16 de outubro de 2007

Parte I

Era menina, cerca de oito anos, mas mesmo assim apaixonou-se perdidamente pelo menino de onze anos. Nunca vira nada mais bonito na vida do que aqueles cabelos loiros e aqueles olhos cor de mel complementados por um sorriso amplo e de dentes alvíssimos. Mas descobriu cedo que na vida nada é perfeito: ele estava enamorado de sua prima; aquela tinha a mesma idade que ele.

Aliás, foi na festinha de aniversário dela que o conheceu e descobriu o enamoramento – mútuo - pois ambos não paravam de dançar; juntos. Ao se dar conta disso, pela primeira vez sentiu uma dor aguda no peito que logo se transformou em lágrimas, fazendo com que se isolasse num canto para chorar. Queria quietude para absorver completamente aquele novo conceito que se desenhava: a impossibilidade.

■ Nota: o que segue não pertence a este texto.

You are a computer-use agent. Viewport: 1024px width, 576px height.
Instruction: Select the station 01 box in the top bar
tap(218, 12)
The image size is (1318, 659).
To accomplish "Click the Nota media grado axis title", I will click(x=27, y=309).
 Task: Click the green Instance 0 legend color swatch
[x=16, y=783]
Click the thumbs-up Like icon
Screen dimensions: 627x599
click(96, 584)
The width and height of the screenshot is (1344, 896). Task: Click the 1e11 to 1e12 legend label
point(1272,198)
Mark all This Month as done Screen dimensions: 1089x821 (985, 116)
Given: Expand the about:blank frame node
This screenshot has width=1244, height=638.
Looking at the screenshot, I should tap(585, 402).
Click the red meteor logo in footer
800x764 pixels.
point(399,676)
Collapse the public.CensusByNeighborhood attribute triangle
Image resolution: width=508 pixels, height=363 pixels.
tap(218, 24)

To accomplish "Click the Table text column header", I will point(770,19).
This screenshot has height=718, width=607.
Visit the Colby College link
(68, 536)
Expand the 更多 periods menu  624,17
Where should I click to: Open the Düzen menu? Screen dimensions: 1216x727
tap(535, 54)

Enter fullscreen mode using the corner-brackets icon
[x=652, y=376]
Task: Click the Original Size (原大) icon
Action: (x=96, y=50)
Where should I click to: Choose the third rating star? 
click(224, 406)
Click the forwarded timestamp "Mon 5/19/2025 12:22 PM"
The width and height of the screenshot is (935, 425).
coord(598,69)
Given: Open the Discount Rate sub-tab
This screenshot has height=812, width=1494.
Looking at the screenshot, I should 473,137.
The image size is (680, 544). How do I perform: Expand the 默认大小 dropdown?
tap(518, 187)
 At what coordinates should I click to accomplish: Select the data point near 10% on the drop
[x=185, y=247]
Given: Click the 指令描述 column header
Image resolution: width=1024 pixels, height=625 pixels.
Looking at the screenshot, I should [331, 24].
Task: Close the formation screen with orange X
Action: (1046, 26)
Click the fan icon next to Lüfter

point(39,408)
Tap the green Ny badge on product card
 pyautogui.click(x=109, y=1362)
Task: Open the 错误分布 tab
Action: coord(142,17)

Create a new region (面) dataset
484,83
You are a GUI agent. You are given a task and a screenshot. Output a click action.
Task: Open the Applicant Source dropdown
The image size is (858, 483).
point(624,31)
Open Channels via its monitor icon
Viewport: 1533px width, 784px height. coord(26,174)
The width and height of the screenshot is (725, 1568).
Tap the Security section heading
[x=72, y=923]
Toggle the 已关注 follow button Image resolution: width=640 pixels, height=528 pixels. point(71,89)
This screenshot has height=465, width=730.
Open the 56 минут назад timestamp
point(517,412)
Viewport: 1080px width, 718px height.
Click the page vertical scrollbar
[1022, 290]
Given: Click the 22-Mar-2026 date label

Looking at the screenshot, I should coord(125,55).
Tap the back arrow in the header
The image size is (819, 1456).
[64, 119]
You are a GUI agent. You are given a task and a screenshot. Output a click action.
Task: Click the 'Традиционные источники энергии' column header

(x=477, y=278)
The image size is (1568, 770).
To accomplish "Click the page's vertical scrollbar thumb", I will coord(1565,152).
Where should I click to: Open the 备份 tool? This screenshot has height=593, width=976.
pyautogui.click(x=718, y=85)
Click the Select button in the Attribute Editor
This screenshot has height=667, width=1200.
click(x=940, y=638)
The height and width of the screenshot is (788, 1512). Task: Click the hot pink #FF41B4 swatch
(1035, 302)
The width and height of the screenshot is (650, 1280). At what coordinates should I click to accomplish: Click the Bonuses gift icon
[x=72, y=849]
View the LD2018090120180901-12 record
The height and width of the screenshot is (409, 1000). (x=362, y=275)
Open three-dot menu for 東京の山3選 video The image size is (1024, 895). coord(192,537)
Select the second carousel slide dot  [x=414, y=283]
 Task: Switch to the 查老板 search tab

Porém o canto escolhido era na mesma sala e, claro, logo vieram saber o que lhe acontecia. E ela disse. Ainda não sabia que existem coisas que por educação e amor-próprio(?) era melhor serem guardadas para si. Então, como só os adultos sabem fazer, logo providenciaram para que o menino fizesse a gentileza de dançar com ela para que cessasse aquele choro, afinal, não custava nada. Foi assim que descobriu o poder da chantagem emocional e ficou muito feliz com o seu novo super poder.

Numa segunda festa de aniversário da prima, diante das mesmas sensações, lançou mão do mesmo recurso só que agora premeditadamente. O canto foi bem escolhido e as lágrimas cuidadosamente vertidas. O resultado esperado chegou, mas não com o mesmo sabor. Se num primeiro momento ficou contente, isso logo cedeu espaço a certo incômodo, talvez decorrente do fato do menino sequer olhar para a cara dela. Terminada a dança resolveu voltar para o seu estado natural: correndo pela casa com as demais crianças. No entanto, plantara-se nela a suspeita de que forçar a barra não era lá uma coisa muito legal de se fazer...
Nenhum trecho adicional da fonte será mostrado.